Recent stats show Rays at or near top of leaderboard at suppressing opposing offenses

Toronto Blue Jays v Tampa Bay Rays Photo by Julio Aguilar/Getty Images

The Rays pitching, or lack thereof, has been the source of much chatter among the MLB commentariat since March.

First, the team made clear it was heading into the season without five starting pitchers. It was going to be four starters plus, when needed, a bullpen day — at least into May, when the several off-days in their schedule subsided. Then the Rays would promote their close-to-ready MLB arms.

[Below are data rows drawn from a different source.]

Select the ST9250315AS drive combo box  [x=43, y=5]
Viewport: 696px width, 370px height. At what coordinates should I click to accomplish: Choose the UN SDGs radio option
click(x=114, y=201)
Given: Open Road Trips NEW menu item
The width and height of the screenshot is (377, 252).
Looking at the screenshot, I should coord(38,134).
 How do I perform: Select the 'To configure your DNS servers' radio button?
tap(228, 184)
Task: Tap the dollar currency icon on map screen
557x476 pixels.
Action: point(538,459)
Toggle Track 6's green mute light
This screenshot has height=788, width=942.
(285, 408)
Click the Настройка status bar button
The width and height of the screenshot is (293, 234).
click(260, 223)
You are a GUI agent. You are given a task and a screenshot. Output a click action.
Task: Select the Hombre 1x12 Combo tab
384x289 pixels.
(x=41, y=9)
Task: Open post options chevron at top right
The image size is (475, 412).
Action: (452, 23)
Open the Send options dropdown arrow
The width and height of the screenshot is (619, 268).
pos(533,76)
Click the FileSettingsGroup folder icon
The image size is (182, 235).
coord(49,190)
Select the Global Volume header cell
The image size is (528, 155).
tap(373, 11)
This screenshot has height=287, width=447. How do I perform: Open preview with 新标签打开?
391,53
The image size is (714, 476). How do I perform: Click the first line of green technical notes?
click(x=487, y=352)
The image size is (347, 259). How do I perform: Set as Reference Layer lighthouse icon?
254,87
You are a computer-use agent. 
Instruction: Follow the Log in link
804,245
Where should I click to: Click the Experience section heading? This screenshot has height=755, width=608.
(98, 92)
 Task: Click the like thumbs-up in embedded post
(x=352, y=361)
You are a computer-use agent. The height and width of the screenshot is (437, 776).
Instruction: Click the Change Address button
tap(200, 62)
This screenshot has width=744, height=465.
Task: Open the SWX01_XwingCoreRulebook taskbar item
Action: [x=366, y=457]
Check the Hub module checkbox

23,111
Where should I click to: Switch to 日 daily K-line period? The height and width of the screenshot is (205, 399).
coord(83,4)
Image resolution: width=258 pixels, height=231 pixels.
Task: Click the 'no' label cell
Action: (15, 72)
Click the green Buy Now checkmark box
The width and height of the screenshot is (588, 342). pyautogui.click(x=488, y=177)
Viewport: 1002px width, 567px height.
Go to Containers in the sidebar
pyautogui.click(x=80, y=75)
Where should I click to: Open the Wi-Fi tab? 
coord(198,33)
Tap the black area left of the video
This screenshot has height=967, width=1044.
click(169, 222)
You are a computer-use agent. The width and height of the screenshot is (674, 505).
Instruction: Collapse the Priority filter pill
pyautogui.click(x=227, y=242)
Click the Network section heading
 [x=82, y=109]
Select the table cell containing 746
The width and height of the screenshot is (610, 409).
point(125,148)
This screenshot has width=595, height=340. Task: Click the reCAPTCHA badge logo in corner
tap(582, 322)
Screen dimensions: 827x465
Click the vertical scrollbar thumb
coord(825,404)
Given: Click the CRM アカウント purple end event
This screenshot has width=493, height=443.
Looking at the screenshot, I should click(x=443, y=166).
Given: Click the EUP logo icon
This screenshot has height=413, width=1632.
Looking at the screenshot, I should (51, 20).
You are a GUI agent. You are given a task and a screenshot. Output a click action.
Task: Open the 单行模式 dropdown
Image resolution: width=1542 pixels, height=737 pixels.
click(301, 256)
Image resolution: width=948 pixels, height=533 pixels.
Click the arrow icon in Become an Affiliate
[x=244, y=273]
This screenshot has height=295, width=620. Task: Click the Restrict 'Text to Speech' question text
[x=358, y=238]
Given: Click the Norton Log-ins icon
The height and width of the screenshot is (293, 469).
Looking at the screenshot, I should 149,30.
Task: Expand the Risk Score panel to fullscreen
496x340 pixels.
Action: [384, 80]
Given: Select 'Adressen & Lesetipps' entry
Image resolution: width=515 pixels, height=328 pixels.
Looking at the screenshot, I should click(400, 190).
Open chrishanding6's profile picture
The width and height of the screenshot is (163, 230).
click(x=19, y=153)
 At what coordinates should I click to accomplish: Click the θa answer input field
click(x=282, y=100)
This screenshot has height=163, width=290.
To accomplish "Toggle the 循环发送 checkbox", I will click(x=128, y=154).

Tampa Bay stayed with that plan even when Nate Eovaldi’s injury turned a four man rotation into a three man rotation. And when first one, then two, and now three of those near-MLB-ready arms found themselves on the storied Dr. James Andrews examining table.

They further confounded MLB pitching wisdom by opening games with closers and closing with set up guys.

With their best arms out of action and their refusal to play by the unwritten baseball rules, a lot of smart baseball people were just waiting to watch Rays pitching get lit up.

But a funny thing happened over the past month. The Rays pitching staff, supported by a strong defense, was pretty effective. Along some measures, in fact, it was the most effective pitching staff in the majors.

First, hat tip to Mike Petriello for highlighting this today:

Using Statcast data, Petriello finds that the Rays have the lowest wOBA for all major league teams since May 14 (.261). For a deeper dive on wOBA look here and here, but briefly it is a measure that seeks to assess overall offensive production. This number shows that in the past month no team was better at suppressing offense than the Rays.

There may have been other teams better at suppressing runs, or getting strike-outs, or getting wins. But looking at wOBA — one well respected, comprehensive offensive metric — shows that the Rays collectively have been very successful at keeping other teams from generating offense.

Even if you prefer more traditional statistics, the Rays have been good at preventing opposition offense. Their 3.39 ERA in that period was seventh in the majors, and their .221 batting average against led the league.

During this time the team has been without Yonny Chirinos, and missed starts from two starters from the four man rotation (Jake Faria and Chris Archer). Worse still, their defense has been without the best outfield and infield defenders on the team (Kevin Kiermaier or Adeiny Hechevarria).

A one month sample is always a bit arbitrary of course. The Rays look slightly less impressive over the full season, but even with a wider lens they are still holding their own, with a team ERA of 3.89 (14th in the league) and wOBA of .291 (fifth in the league).

Fans eager for a postseason-bound team may find this to be cold comfort. But it’s certainly impressive that the Rays, with few marquee names and a long list of injuries, have been able to piece together an approach that keeps the opposition’s offense in check almost every night.